Deslauriers a une longue feuille de route comme chercheur sur l’action communautaire puisque ses premières publications remontent à 1982. Ses ouvrages sont intéressants et il a une belle plume. La thèse que soutient cet essai est-elle pour autant démontrée ? Elle repose sur le syllogisme suivant :

  • L’action communautaire se professionnalise aux dépens du militantisme ;

  • Or le partenariat avec l’État utilise la professionnalisation pour bureaucratiser l’action communautaire aux dépens de la communauté ;

  • Donc l’action communautaire détruit la communauté.

Le premier volet s’inscrit dans un pattern qui oppose action sociale et développement des communautés, changement social et contrôle social. Ce type d’analyse de l’action citoyenne revient périodiquement depuis quelques décennies sous la plume de divers auteurs. Le reproche de Deslauriers vise les organismes communautaires qui interviennent dans le secteur de la santé et des services sociaux, qui ne se définissent pas comme des groupes de défense des droits et donc ne s’identifient pas à l’action sociale. Ils représentent les deux-tiers des organismes communautaires et seraient responsables du recul de la perspective de changement social en action communautaire, recul que favoriserait le financement public. Si cette posture offre l’avantage d’accrocher le grelot sur les risques de dérive affairiste qui existent bel et bien en action communautaire, elle a par contre la faiblesse de laisser de côté un large éventail d’actions communautaires dont les recherches démontrent plutôt qu’elles ont gagné en force avec la multiplication des organismes communautaires. La recherche évaluative menée par White et coll. (2008) permet d’affirmer que la Politique nationale de reconnaissance et de soutien à l’action communautaire a influencé les pratiques mais n’a fait disparaître ni leur caractère communautaire, ni l’autonomie des groupes. Bref le premier volet du syllogisme tient difficilement la route et la preuve reste à faire, à partir d’une enquête rigoureuse, d’une émasculation de l’action communautaire du fait de sa professionnalisation.

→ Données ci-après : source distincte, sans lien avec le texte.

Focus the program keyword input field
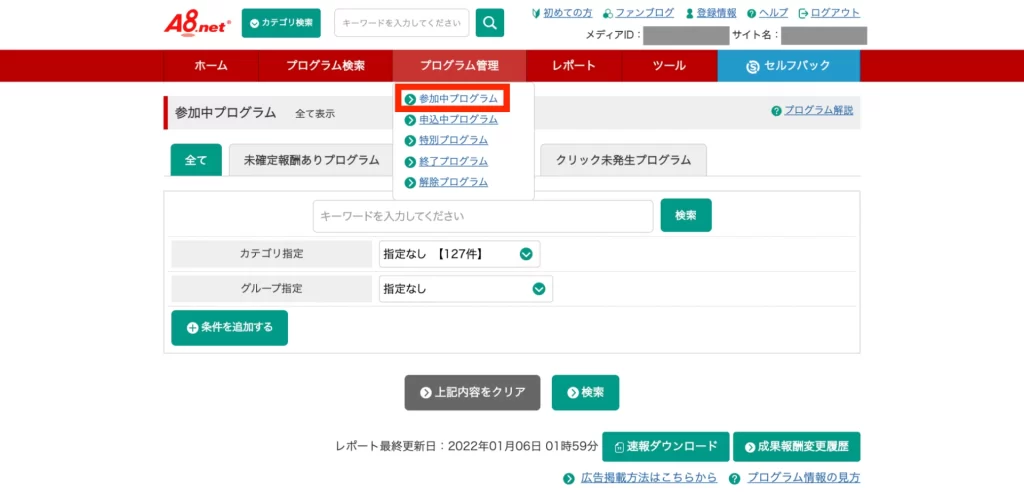The height and width of the screenshot is (493, 1024). (x=482, y=216)
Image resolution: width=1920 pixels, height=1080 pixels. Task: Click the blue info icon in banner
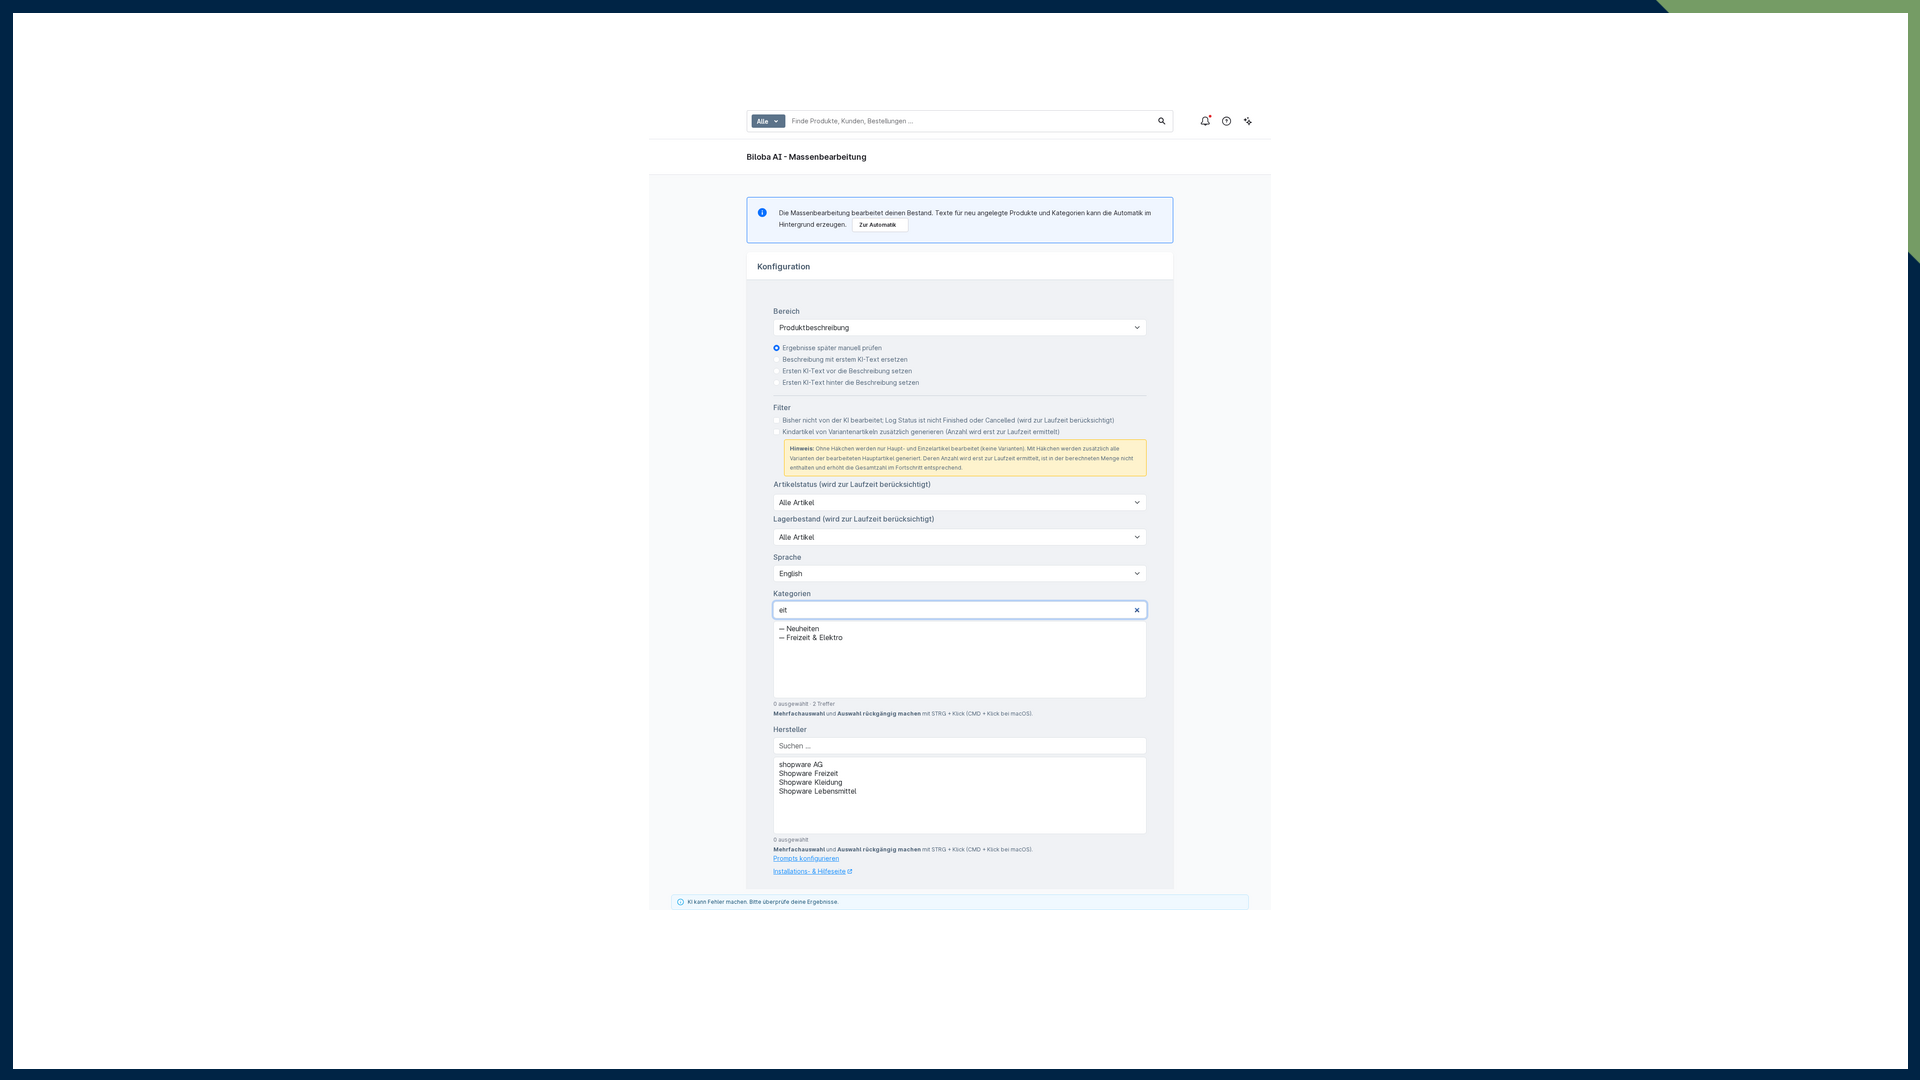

La grande faiblesse de la thèse réside toutefois dans sa présentation du partenariat. D’une part, l’auteur lui-même affirme que depuis la réforme Couillard en 2003, l’État ne traite plus les organismes communautaires comme des partenaires (p.12). D’autre part son analyse du partenariat ne porte pas sur les organismes communautaires, mais s’attaque aux organisateurs communautaires. Ils auraient abandonné non seulement l’action sociale, mais aussi le développement des communautés au nom de l’approche socio-institutionnelle (p.199). Alignées sur ces traités de partenariat, les pratiques des OC justifieraient le recul du militantisme au profit de la collaboration avec l’État néolibéral. L’auteur néglige les résultats d’autres recherches qui démontrent que les OC disposent toujours d’une autonomie professionnelle qui leur permet un soutien effectif à la participation citoyenne (Comeau et coll., 2008), qu’une multitude de luttes sociales ont été menées par des organismes communautaires au cours de la dernière décennie (Comeau, 2012), et que la capacité d’innovation est loin d’être éteinte dans le milieu communautaire (Klein et Champagne, 2011). D’ailleurs, l’auteur lui-même, après avoir affirmé que les organismes communautaires ne sont pas en mesure d’établir un rapport de force avec l’État, affirme qu’ils ont fait reculer le MSSS en 2010 !

L’auteur présente son ouvrage comme une thèse sur le changement de paradigme, mais entretient une ambigüité en présentant ses arguments comme résultats d’une recherche sur le terrain sans indiquer comment il a recueilli les témoignages cités. Comme toute thèse, dans cet essai Deslauriers fait des choix qui confortent son point de vue. Elle ne laisse pas indifférent, d’autant plus qu’elle arrive au moment où l’État québécois est en processus de centralisation radicale et que l’instrumentalisation de l’action communautaire semble bien faire partie de son programme. Mais la démonstration, toute séduisante qu’elle soit, ne tient pas la route.